Lubinianie prezentowali się na tle gospodarzy całkiem nieźle, a po wygraniu w pierwszym secie nie zamierzali spuszczać z tonu. W drugiej partii też nie pozwolili uciec rywalom - ba, to oni częściej byli na prowadzeniu - i pewnym krokiem zmierzali do podwyższenia prowadzenia. Była chwila, gdy goście odrobili wcześniejsze straty, ale wystarczył jeden skuteczny atak i blok Smolińskiego, by Cuprum w końcówce znów wygrywało, wtedy 22:19. To wystarczyło, by złamać opór GKS, a ostatni punkt w tym secie zdobył Przemysław Smoliński.

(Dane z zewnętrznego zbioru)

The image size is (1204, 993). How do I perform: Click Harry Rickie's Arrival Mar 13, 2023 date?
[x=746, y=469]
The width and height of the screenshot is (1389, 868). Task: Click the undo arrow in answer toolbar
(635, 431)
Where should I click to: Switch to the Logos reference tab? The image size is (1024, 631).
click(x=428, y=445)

Trzeci set wyglądał tak, jak dwa pozostałe. Obie drużyny były cały czas blisko siebie, raz prowadziła jedna, raz druga. Przy stanie 17:17 Dawid Gunia dwa razy zatrzymał katowiczan na siatce i Cuprum było ledwie sześć punktów od zakończenia tego spotkania. Lubinianie fatalnie jednak rozegrali końcówkę - od wyniku 20:18 tracili kilka punktów z rzędu, a później nieskutecznie gonili katowiczan. A ostatni punkt w tej partii zdobył udanym atakiem Adrian Buchowski.

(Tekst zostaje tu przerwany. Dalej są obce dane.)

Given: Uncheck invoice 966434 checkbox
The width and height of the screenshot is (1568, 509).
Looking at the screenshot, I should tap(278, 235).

Kolejna partia rozpoczęła się od wspomnienia poprzedniej, bo po ostatniej akcji trzeciego seta gorąco zrobiło się pod siatką. Ronaldowi Jimenezowi nie spodobał się sposób celebrowania zdobytegp punktu przez Buchowskiego i postanowił to wyraźnie zaakcentować. Sędziowie partię zaczęli więc od czerwonej kartki dla Jimeneza i żółtej dla Buchowskiego.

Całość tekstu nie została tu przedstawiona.